Tigers Potential Trade Target: Starling Marte
By Garret Craig
Most of the talk surrounding the Tigers’ off-season has centered around players to fill the sizable holes the club has at second and third base. Of course, there has also been some discussion of back-up catchers, back-end starters, and middle relievers. Another position on the Tigers’ roster that may seem in need of an upgrade is left field. Should the Tigers non-tender Delmon Young, which, granted, seems somewhat unlikely, they could either use the newly-opened spot in left to add another proven hitter to hit in the three-hole (Miguel Cabrera seems destined to hit fourth) or a legitimate lead-off hitter to push Austin Jackson out of the high-pressure role in which most feel he has not performed adequately. To that end, a regular commenter here on Motor City Bengals who identifies himself as ‘woodnick’ recently brought up the name of an interesting prospect; that of Starling Marte.
The speedy outfielder from the Dominican Republic was signed cheap by the Pittsburgh Pirates in 2007. Since then, he’s established himself as one of the best prospects in their minor league system and exhibited potential to become an outstanding player in the major leagues.
But can he step in and become a regular at the top of a lineup as soon as next season, as the Tigers would be envisioning if they got him? And is it even realistic to think that they have the pieces to acquire him? Let’s take a look.
Above all else, Marte is an exceptional athlete. Most profiles label him around six-foot-two and somewhere between 170 and 180 pounds. For a man with such a large yet slender build, his speed is truly remarkable. That speed has drawn rave reviews–Dejan Kovacevic of the Pittsburgh Post-Gazette once wrote that Marte could “cover as much of center field — maybe even more — than Andrew McCutchen.” In the same article, he went on to praise his throwing arm, which could become one of the better outfield cannons in baseball. Overall, Marte’s play as a defender has received much praise.
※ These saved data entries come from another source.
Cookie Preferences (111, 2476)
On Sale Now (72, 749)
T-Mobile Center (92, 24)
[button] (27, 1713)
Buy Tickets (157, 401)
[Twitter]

His speed has also proved effective on the basepaths–in the past five years, he’s stolen a base in roughly 30% of his games–he swiped 24 bags this year.
It’s not all speed and defense with Marte, though. He’s put up high batting averages at every level of professional ball to this point, and this year at Double-A, he put up an outstanding .332 average. In an unexpected turn, he’s also recently developed a bit of power, racking up 58 extra-base hits this year including 12 home runs and eight triples, enough to boost his slugging percentage to .500. The gap power his statistics suggest would translate beautifully to Comerica Park.
Essentially, he hits for power and average all while excelling at running, fielding, and throwing; a five-tool player.
His defensive prowess is impressive, but should the Tigers acquire Marte, they would not be able to take full advantage of it unless they were to follow up his acquisition with a move to trade away Austin Jackson. Jackson is one of the best center fielders in baseball, and losing his defense and replacing it with that of Marte would probably not yield much improvement if any. Though he was a left fielder when he signed with the Pirates back in 2007, he’s only logged 88 games between the two corner outfield spots since.
There is also a huge concern at the plate with Marte–his strikeout to walk ratio. A lead-off hitter, traditionally, has the ability to work a pitcher for a walk, but Marte walked just 22 times in 572 plate appearances this year. His strikeout rate (17.5% this year but higher in previous seasons), while it would be an improvement over Jackson’s, doesn’t exactly scream contact hitter. In order to succeed in the majors, he’ll need to work on his plate approach.
Marte is also somewhat lacking in experience. He’s never played a game in the majors and prior to this season, he had never played more than 68 games in a single year.
The Pirates have three young outfielders–McCutchen, Alex Presley, and Jose Tabata–under team control for four, six, and eight years respectively. Barring trades or injuries, that trio is expected to be Pittsburgh’s opening day outfield. Tim Williams of PiratesProspects.com wrote a very informative piece on why it’s unlikely any of them will be traded.
Marte is the Pirates’ best outfield prospect, but they do have other talented players, such as Robbie Grossman, not far behind. It would seem, then, that the Pirates wouldn’t have too much difficulty parting ways with Marte.
As I wrote yesterday, the Pirates have a pressing need for left-handed pitching, but given how highly Marte is thought of, his acquisition would probably demand one of Detroit’s better pitching prospects.
While Marte is a very interesting player with a ton of potential, he’s probably not ready to play every day in the majors. He’ll probably get a call-up later in the year, but to slot him in to your lineup out of spring training, especially if you were to ask him to lead off, would be a bit premature and very risky. There is a chance that his excellent numbers in the minors, given his strikeout and walk rates, won’t convert positively to the major leagues. I think Marte will begin the 2012 season with the Pirates’ Triple-A affiliate. That said, if Marte still has not found a major-league job by 2013 and Jackson doesn’t improve at the plate, the Tigers could be exploring this guy with quite a bit more interest.